From  $\alpha f_{even}^{'}$  +  $\beta f_{even}^{''}$  and  $\alpha f_{odd}^{'}$  +  $\beta f_{odd}^{''}$  , we get the following:

$$\begin{bmatrix} \alpha \hat{f}(0) + \frac{\beta(\hat{f}(0) - 2f(0))}{\omega^{2b(0) + 1}} \\ \alpha \hat{f}(2) + \frac{\beta(\hat{f}(2) - 2f(0))}{\omega^{2b(1) + 1}} \\ \vdots \\ \alpha \hat{f}(252) + \frac{\beta(\hat{f}(252) - 2f(0))}{\omega^{2b(120) + 1}} \\ \alpha \hat{f}(N - 2) + \frac{\beta(f(N - 2) - 2f(0))}{\omega^{2b(127) + 1}} \end{bmatrix} = \partial * \begin{bmatrix} \alpha f(0) + \beta f(2) \\ \alpha f(2) + \beta f(4) \\ \vdots \\ \alpha f(252) + \beta f(N - 2) \\ \alpha f(N - 2) + \beta f(0) \end{bmatrix}, \tag{14}$$

$$\begin{bmatrix} \alpha \hat{f}(1) + \frac{\beta(\hat{f}(1) - 2f(1))}{\omega^{2b(0) + 1}} \\ \alpha \hat{f}(3) + \frac{\beta(\hat{f}(3) - 2f(1))}{\omega^{2b(1) + 1}} \\ \vdots \\ \alpha \hat{f}(253) + \frac{\beta(\hat{f}(253) - 2f(1))}{\omega^{2b(126) + 1}} \\ \alpha \hat{f}(N - 1) + \frac{\beta(f(N - 1) - 2f(1))}{\omega^{2b(127) + 1}} \end{bmatrix} = \partial * \begin{bmatrix} \alpha f(1) + \beta f(3) \\ \alpha f(3) + \beta f(5) \\ \vdots \\ \alpha f(253) + \beta f(N - 1) \\ \alpha f(N - 1) + \beta f(1) \end{bmatrix}.$$
(15)

Let us denote  $f_{even}^1$  and  $f_{odd}^1$ , respectively, as the  $f_{even}$  and  $f_{odd}$  that are shifted by 1. If we call equations (2) and (3) NTT\_Kyber, we can achieve:

$$\hat{f}(2k) = \frac{1}{\left(\frac{\beta}{\omega^{2b(k)+1}} + \alpha\right)} \left( \text{NTT\_Kyber}(\alpha f(2k) + \beta f(2k)^{1}) + \frac{2\beta f(0)}{\omega^{2b(k)+1}} \right), \quad k = 0, 1, ..., 127,$$
(16)

$$\hat{f}(2k+1) = \frac{1}{\left(\frac{\beta}{\omega^{2b(k)+1}} + \alpha\right)} \left( \text{NTT\_Kyber}(\alpha f(2k+1) + \beta f(2k+1)^1) + \frac{2\beta f(1)}{\omega^{2b(k)+1}} \right), \quad k = 0, 1, ..., 127.$$
 (17)

We can use the relation presented below for our error detection scheme:

$$128(f(0) + f(1)) \bmod q = \sum_{i=0}^{n-1} \hat{f}(j) \bmod q, \quad q = 3329.$$
 (18)

The proposed error detection scheme is depicted in Fig. 4. The Decoder\_3 sub-block multiplies its input with  $\frac{1}{(\frac{\beta}{\omega^{2b(k)+1}}+\alpha)}$ , which is the inverse of  $(\frac{\beta}{\omega^{2b(k)+1}}+\alpha)$  in  $\mathbb{R}=\mathbb{Z}[X]/(X^n+1)$ . The scheme for error detection involves comparing  $128(f(0)+f(1)) \bmod q$ , with  $\sum_{j=0}^{n-1} \hat{f}(j) \bmod q$ .
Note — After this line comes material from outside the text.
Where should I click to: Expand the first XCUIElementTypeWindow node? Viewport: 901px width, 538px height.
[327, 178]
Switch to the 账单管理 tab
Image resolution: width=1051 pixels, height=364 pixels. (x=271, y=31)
Fig. 4. Proposed algorithm level error detection scheme for the NTT utilized in Kyber.



Fig. 5. The utilized fault model in this work for the butterfly sub-block.

## 4 ERROR COVERAGE SIMULATION RESULTS

## 4.1 Fault Model

The butterfly module is a key element in the NTT that enables efficient modular transformations, much like its function in the FFT. It processes two input elements by calculating their sum and difference. Its ability to handle modular arithmetic and root of unity multiplications is essential for enhancing the performance of the NTT.
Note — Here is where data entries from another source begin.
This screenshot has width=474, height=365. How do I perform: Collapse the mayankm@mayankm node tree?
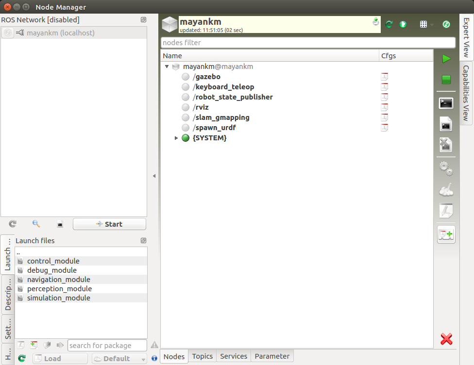(x=167, y=66)
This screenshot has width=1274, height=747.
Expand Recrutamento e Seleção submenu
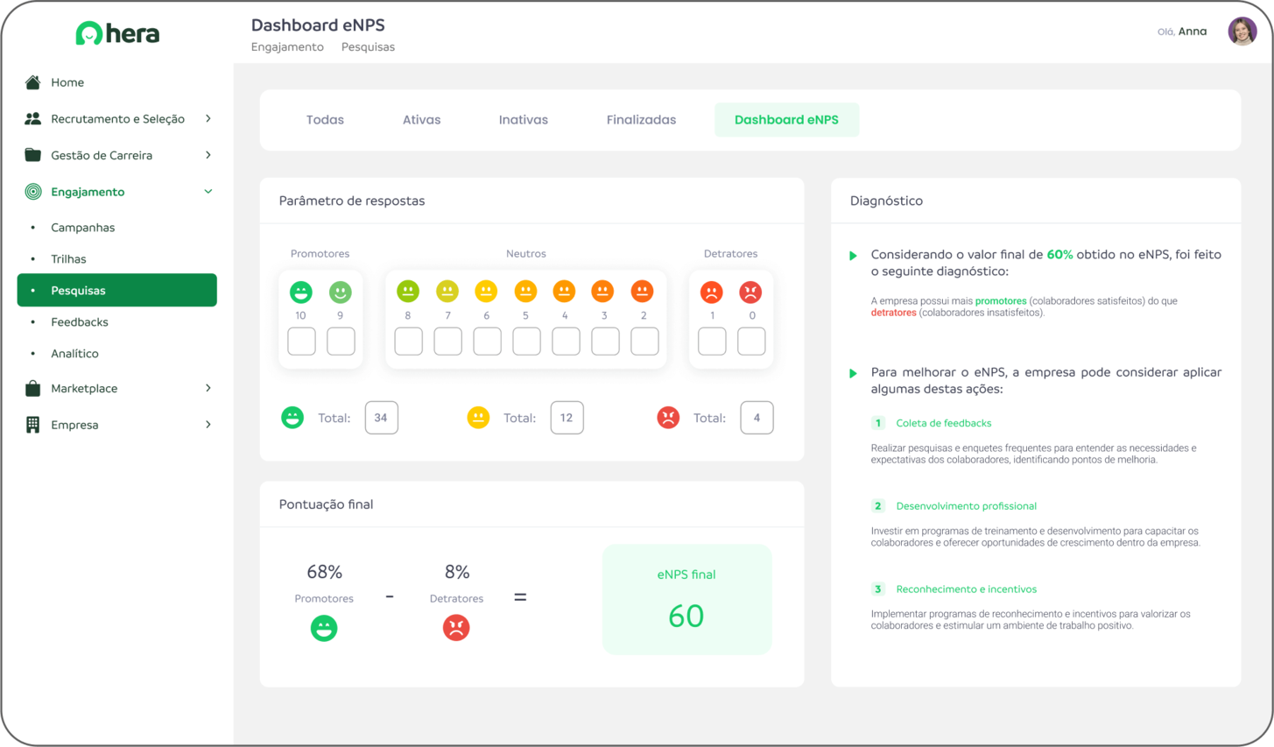tap(208, 119)
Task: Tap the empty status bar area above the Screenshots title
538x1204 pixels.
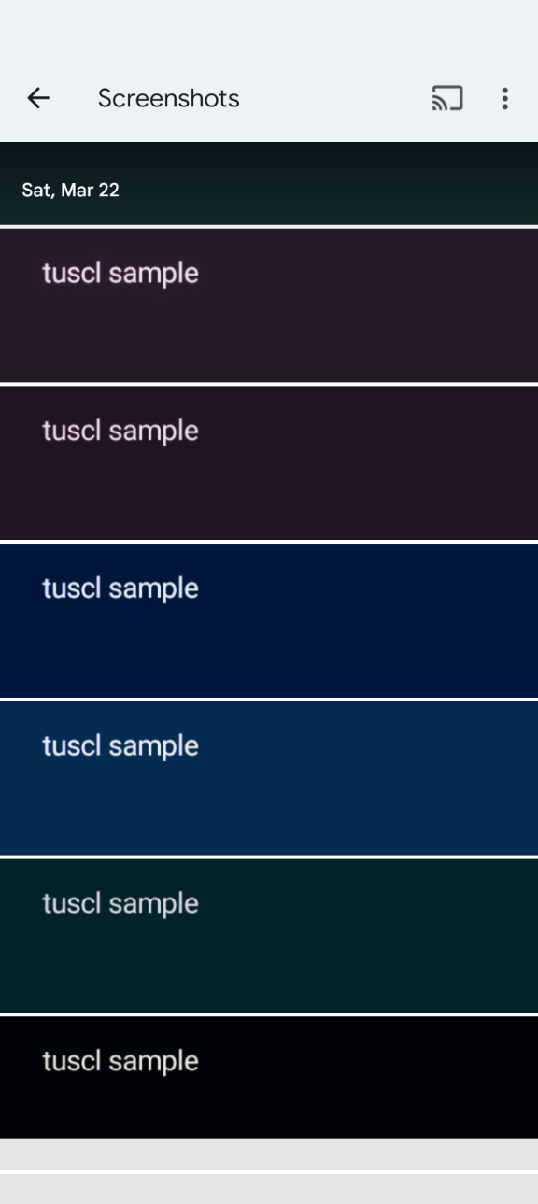Action: tap(269, 28)
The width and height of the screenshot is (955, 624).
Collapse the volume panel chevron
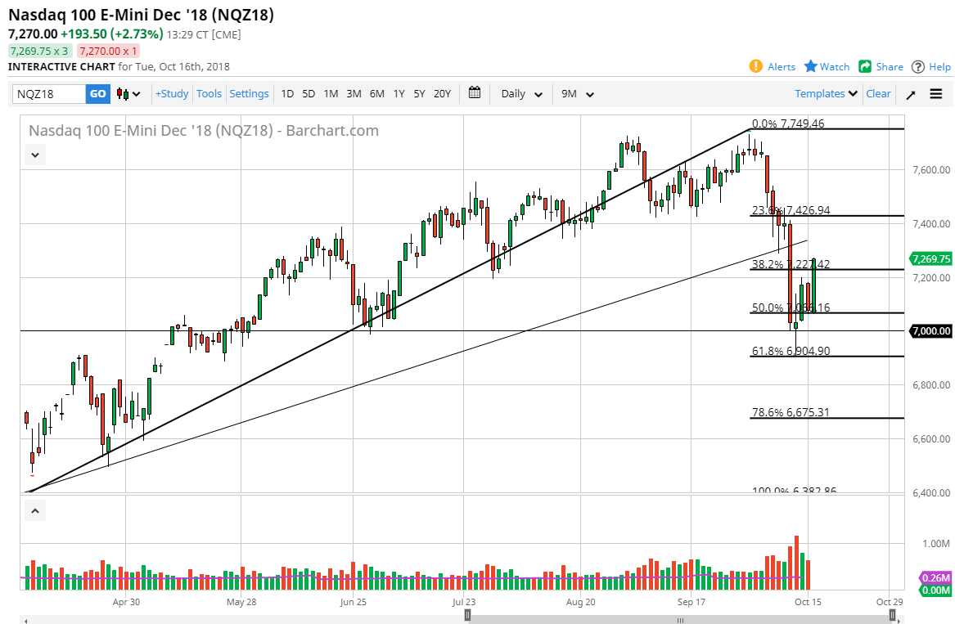point(34,510)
As depicted in Fig. 5, faults can happen at modules  $\{1,2, \text{ or } 3\}$  marked in the figure, which may result in erroneous outputs of a butterfly sub-block used in the NTT module. Fault occurrence follows a normal distribution within butterfly modules in Fig. 2 and Fig. 4. Furthermore, as we provide fault detection schemes over the NTT multiplication, faults can happen during component wise multiplication module. The NTT process involves numerous butterfly operations, where faults may occur at any of these operations. Within each butterfly, faults can happen at positions  $\{1, 2, \text{ or } 3\}$ . In our fault model, no two faults are allowed to occur in the same butterfly operation. In the normal mode fault injection method, if the NTT process contains N butterfly operations and F represents the total number of faults, each butterfly operation has a probability of  $\frac{F}{N}$  of being faulty. Moreover, if a butterfly is faulty, the probability of the fault occurring at position  $\{1, 2, \text{ or } 3\}$  is  $\frac{1}{3}$ .

In the burst mode fault injection method, once a faulty butterfly operation is randomly chosen, all subsequent butterfly operations will also be faulty.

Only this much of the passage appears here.